══ Data records

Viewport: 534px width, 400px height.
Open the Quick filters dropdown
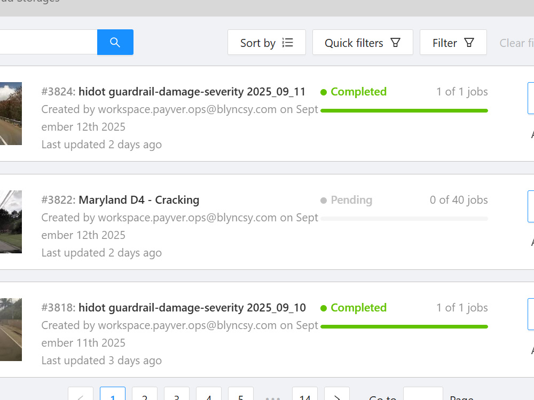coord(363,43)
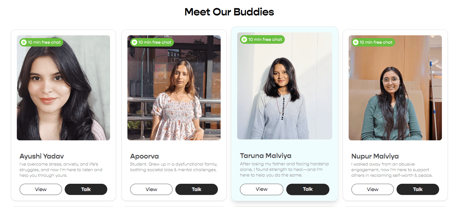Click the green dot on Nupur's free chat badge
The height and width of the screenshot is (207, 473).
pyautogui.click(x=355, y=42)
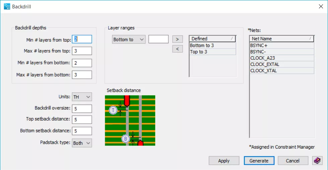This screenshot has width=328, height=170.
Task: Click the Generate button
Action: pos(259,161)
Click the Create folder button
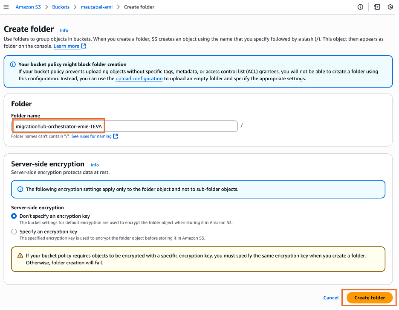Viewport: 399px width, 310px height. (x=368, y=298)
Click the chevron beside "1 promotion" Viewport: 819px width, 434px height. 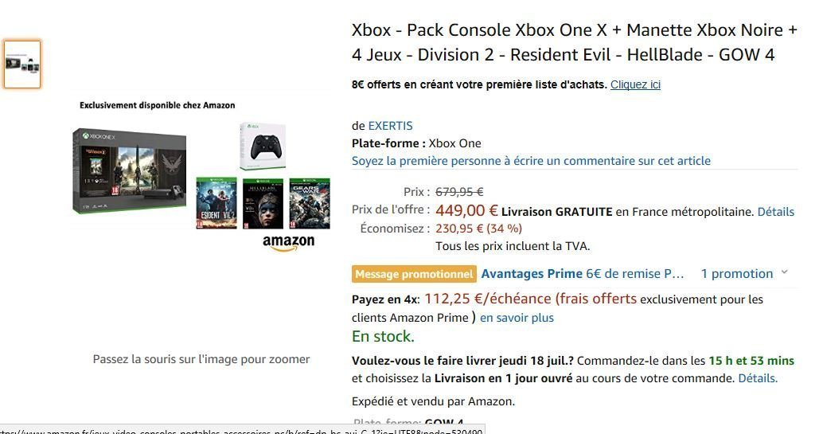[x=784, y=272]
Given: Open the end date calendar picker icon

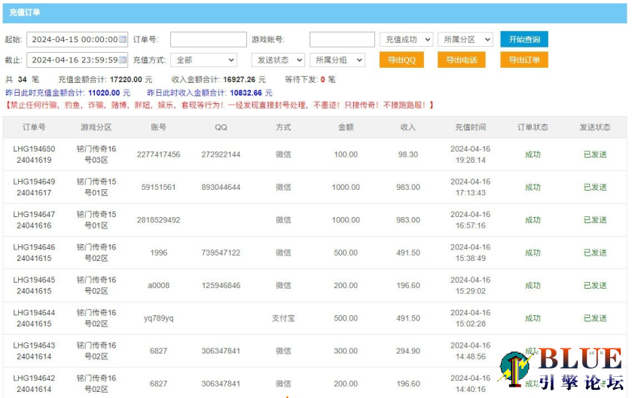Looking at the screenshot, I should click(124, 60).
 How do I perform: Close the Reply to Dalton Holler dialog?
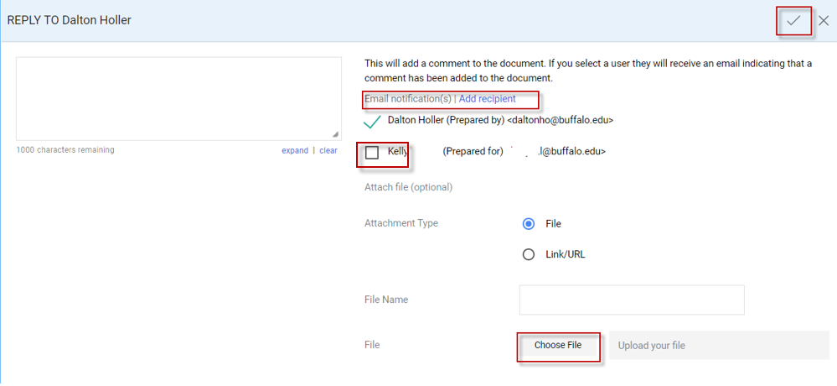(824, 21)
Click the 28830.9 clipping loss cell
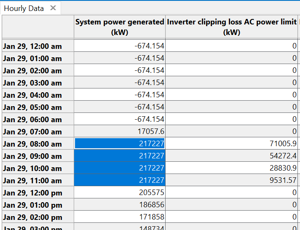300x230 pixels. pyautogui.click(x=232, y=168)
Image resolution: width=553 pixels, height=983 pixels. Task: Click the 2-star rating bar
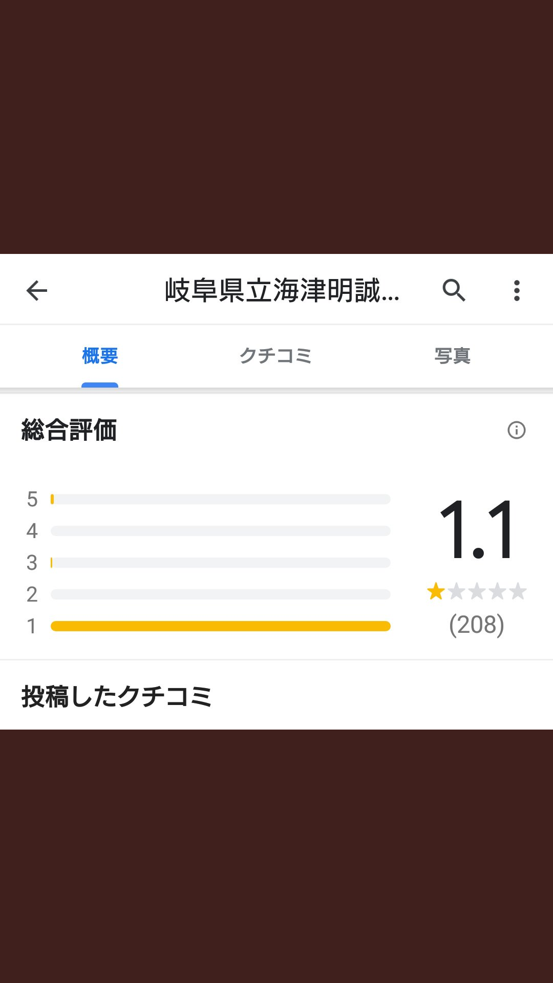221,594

════

:: Task prompt ::
With the pictures left out, copy exactly the lines from the one containing "Given: Open the end date calendar picker icon" through the final line of the records above, both included.

:: Output ::
Given: Open the end date calendar picker icon

Looking at the screenshot, I should click(124, 60).
 How do I perform: Close the Reply to Dalton Holler dialog?
(824, 21)
Click the 28830.9 clipping loss cell
300x230 pixels. pyautogui.click(x=232, y=168)
Image resolution: width=553 pixels, height=983 pixels. Task: Click the 2-star rating bar
221,594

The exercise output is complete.